→ **Task description**: Find each line below containing the word "computer" and copy it.
═══ Input data
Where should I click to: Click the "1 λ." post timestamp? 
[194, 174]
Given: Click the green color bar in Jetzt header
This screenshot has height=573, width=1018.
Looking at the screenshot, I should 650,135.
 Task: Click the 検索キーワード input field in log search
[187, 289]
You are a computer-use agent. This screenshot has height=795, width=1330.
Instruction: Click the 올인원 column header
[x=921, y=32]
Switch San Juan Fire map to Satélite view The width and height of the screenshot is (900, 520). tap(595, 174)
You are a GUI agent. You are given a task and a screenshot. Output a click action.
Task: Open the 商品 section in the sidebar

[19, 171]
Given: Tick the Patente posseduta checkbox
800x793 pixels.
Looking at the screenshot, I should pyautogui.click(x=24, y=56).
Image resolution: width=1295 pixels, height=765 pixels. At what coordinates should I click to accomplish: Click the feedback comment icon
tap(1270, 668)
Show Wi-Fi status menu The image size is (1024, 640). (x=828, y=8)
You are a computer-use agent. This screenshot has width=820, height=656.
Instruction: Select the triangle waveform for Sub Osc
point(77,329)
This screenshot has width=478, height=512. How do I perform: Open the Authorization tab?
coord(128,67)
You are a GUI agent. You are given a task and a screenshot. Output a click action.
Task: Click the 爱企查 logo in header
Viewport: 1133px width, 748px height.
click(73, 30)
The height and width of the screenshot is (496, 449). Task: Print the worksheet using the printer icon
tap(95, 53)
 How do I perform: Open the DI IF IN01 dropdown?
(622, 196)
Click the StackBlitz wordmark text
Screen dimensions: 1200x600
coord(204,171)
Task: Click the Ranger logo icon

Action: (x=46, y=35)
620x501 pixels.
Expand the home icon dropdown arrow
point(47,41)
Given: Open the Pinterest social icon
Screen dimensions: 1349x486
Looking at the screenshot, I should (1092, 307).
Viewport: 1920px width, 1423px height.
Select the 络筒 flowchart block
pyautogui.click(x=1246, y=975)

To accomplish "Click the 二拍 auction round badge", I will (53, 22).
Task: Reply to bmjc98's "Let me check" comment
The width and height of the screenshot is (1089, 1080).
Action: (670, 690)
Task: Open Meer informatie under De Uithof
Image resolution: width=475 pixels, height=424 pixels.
══════
→ **Output for this exercise**:
You are a computer-use agent. This screenshot has height=795, width=1330.
You are a computer-use agent. This screenshot has width=820, height=656.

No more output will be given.